> _TASK STATEMENT_: Lines with the word "will" in them are the ones to copy from the records.

> _Stored dataset items_:
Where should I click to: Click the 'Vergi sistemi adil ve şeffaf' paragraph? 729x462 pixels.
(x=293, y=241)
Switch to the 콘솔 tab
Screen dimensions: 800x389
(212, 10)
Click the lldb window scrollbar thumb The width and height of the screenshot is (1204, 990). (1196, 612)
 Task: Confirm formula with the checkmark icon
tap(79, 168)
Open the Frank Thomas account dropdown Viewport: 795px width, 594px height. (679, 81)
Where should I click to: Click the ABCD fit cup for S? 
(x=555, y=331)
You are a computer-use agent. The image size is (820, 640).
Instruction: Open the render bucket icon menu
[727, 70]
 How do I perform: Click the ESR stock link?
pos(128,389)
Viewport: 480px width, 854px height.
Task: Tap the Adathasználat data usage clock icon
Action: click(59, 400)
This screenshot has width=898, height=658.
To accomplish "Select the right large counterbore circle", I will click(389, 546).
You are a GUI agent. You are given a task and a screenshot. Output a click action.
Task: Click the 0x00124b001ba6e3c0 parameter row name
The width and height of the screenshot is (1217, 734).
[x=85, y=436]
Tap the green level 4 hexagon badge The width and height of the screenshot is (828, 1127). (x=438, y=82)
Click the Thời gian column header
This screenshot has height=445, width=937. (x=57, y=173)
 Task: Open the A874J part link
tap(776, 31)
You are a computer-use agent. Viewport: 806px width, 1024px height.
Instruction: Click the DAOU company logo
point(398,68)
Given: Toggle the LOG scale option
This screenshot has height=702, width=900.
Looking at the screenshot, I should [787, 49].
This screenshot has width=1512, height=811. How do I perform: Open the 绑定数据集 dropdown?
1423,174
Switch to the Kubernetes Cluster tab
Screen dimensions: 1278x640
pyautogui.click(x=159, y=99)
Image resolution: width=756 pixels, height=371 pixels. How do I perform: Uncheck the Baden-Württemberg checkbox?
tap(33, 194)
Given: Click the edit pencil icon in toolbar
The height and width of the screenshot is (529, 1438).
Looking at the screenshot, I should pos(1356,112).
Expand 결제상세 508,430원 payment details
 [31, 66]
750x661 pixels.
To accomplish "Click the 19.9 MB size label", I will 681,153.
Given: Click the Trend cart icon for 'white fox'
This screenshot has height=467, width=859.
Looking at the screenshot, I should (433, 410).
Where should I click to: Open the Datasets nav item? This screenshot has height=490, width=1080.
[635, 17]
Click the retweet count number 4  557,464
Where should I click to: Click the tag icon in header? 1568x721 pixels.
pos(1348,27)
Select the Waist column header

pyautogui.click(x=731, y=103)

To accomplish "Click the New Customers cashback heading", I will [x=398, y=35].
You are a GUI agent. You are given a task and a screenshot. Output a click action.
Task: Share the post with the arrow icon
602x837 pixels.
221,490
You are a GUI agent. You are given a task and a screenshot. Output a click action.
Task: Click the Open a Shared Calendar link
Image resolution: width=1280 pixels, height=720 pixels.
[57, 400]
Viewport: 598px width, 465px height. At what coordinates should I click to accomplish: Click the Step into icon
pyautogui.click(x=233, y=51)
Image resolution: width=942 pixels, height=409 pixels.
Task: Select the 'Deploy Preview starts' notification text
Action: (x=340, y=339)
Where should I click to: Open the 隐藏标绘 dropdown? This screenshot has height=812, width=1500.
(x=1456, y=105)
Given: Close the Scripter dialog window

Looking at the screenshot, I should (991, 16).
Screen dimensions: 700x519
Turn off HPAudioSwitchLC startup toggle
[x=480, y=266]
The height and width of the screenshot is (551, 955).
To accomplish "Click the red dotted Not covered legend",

> _SOLUTION FOR THIS TASK_:
To accomplish "Select the right large counterbore circle", I will click(389, 546).
To accomplish "Click the 19.9 MB size label", I will 681,153.
To accomplish "Click the New Customers cashback heading", I will [x=398, y=35].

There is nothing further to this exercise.